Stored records
+===+

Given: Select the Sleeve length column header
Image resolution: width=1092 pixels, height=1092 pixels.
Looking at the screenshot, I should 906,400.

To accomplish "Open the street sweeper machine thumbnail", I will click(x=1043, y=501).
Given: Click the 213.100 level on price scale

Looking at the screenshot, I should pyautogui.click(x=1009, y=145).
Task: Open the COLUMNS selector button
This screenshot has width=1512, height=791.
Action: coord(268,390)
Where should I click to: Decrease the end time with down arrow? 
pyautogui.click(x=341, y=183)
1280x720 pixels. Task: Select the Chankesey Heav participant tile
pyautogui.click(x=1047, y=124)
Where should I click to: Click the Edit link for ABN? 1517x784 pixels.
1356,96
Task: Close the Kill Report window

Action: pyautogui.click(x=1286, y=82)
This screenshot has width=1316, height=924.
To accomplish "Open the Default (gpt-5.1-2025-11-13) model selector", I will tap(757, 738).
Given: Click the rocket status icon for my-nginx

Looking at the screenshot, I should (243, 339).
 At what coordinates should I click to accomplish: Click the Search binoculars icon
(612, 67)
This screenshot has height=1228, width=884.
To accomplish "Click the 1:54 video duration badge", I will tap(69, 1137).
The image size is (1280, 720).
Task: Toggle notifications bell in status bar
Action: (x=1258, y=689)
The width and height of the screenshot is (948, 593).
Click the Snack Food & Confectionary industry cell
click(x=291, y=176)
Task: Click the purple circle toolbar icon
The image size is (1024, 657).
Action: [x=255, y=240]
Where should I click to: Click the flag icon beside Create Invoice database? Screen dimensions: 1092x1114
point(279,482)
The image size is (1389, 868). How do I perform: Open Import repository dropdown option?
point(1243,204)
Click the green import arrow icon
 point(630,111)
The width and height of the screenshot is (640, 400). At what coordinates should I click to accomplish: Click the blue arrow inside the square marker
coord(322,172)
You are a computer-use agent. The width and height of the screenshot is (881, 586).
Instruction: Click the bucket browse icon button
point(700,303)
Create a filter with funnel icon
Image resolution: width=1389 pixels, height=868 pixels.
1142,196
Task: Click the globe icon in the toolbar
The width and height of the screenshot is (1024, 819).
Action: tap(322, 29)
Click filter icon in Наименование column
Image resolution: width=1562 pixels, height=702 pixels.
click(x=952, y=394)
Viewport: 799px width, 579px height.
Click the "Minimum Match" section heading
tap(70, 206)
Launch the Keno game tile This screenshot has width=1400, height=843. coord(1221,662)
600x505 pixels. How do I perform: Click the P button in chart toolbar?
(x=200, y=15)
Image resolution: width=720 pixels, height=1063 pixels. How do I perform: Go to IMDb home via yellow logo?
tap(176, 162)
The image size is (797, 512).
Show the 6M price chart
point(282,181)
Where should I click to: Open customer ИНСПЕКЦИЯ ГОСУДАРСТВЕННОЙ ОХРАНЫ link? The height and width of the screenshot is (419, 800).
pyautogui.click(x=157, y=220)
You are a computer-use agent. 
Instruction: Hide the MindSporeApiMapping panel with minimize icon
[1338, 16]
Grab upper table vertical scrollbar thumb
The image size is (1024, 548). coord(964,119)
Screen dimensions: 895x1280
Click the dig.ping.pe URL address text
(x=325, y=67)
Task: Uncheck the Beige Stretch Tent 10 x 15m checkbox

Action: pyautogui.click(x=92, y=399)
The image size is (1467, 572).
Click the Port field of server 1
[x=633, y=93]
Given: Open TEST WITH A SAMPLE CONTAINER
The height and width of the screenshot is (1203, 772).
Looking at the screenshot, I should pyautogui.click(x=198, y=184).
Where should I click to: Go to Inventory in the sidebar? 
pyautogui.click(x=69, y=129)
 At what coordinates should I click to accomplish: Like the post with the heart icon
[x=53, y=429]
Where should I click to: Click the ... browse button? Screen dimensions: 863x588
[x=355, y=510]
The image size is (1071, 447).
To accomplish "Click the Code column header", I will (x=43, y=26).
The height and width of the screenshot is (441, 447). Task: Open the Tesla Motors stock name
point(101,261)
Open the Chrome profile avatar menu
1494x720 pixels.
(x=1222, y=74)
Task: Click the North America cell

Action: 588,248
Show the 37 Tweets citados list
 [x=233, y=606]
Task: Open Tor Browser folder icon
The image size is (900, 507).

+===+

## ASSIGNMENT
Write out the records again, exactly as given.

## TASK ANSWER
Given: Select the Sleeve length column header
Image resolution: width=1092 pixels, height=1092 pixels.
Looking at the screenshot, I should 906,400.

To accomplish "Open the street sweeper machine thumbnail", I will click(x=1043, y=501).
Given: Click the 213.100 level on price scale

Looking at the screenshot, I should pyautogui.click(x=1009, y=145).
Task: Open the COLUMNS selector button
This screenshot has width=1512, height=791.
Action: coord(268,390)
Where should I click to: Decrease the end time with down arrow? 
pyautogui.click(x=341, y=183)
1280x720 pixels. Task: Select the Chankesey Heav participant tile
pyautogui.click(x=1047, y=124)
Where should I click to: Click the Edit link for ABN? 1517x784 pixels.
1356,96
Task: Close the Kill Report window

Action: pyautogui.click(x=1286, y=82)
This screenshot has width=1316, height=924.
To accomplish "Open the Default (gpt-5.1-2025-11-13) model selector", I will tap(757, 738).
Given: Click the rocket status icon for my-nginx

Looking at the screenshot, I should (243, 339).
 At what coordinates should I click to accomplish: Click the Search binoculars icon
(612, 67)
This screenshot has height=1228, width=884.
To accomplish "Click the 1:54 video duration badge", I will tap(69, 1137).
The image size is (1280, 720).
Task: Toggle notifications bell in status bar
Action: (x=1258, y=689)
The width and height of the screenshot is (948, 593).
Click the Snack Food & Confectionary industry cell
click(x=291, y=176)
Task: Click the purple circle toolbar icon
The image size is (1024, 657).
Action: [x=255, y=240]
Where should I click to: Click the flag icon beside Create Invoice database? Screen dimensions: 1092x1114
point(279,482)
The image size is (1389, 868). How do I perform: Open Import repository dropdown option?
point(1243,204)
Click the green import arrow icon
 point(630,111)
The width and height of the screenshot is (640, 400). At what coordinates should I click to accomplish: Click the blue arrow inside the square marker
coord(322,172)
You are a computer-use agent. The width and height of the screenshot is (881, 586).
Instruction: Click the bucket browse icon button
point(700,303)
Create a filter with funnel icon
Image resolution: width=1389 pixels, height=868 pixels.
1142,196
Task: Click the globe icon in the toolbar
The width and height of the screenshot is (1024, 819).
Action: tap(322, 29)
Click filter icon in Наименование column
Image resolution: width=1562 pixels, height=702 pixels.
click(x=952, y=394)
Viewport: 799px width, 579px height.
Click the "Minimum Match" section heading
tap(70, 206)
Launch the Keno game tile This screenshot has width=1400, height=843. coord(1221,662)
600x505 pixels. How do I perform: Click the P button in chart toolbar?
(x=200, y=15)
Image resolution: width=720 pixels, height=1063 pixels. How do I perform: Go to IMDb home via yellow logo?
tap(176, 162)
The image size is (797, 512).
Show the 6M price chart
point(282,181)
Where should I click to: Open customer ИНСПЕКЦИЯ ГОСУДАРСТВЕННОЙ ОХРАНЫ link? The height and width of the screenshot is (419, 800).
pyautogui.click(x=157, y=220)
You are a computer-use agent. 
Instruction: Hide the MindSporeApiMapping panel with minimize icon
[1338, 16]
Grab upper table vertical scrollbar thumb
The image size is (1024, 548). coord(964,119)
Screen dimensions: 895x1280
Click the dig.ping.pe URL address text
(x=325, y=67)
Task: Uncheck the Beige Stretch Tent 10 x 15m checkbox

Action: pyautogui.click(x=92, y=399)
The image size is (1467, 572).
Click the Port field of server 1
[x=633, y=93]
Given: Open TEST WITH A SAMPLE CONTAINER
The height and width of the screenshot is (1203, 772).
Looking at the screenshot, I should pyautogui.click(x=198, y=184).
Where should I click to: Go to Inventory in the sidebar? 
pyautogui.click(x=69, y=129)
 At what coordinates should I click to accomplish: Like the post with the heart icon
[x=53, y=429]
Where should I click to: Click the ... browse button? Screen dimensions: 863x588
[x=355, y=510]
The image size is (1071, 447).
To accomplish "Click the Code column header", I will (x=43, y=26).
The height and width of the screenshot is (441, 447). Task: Open the Tesla Motors stock name
point(101,261)
Open the Chrome profile avatar menu
1494x720 pixels.
(x=1222, y=74)
Task: Click the North America cell

Action: 588,248
Show the 37 Tweets citados list
 [x=233, y=606]
Task: Open Tor Browser folder icon
The image size is (900, 507).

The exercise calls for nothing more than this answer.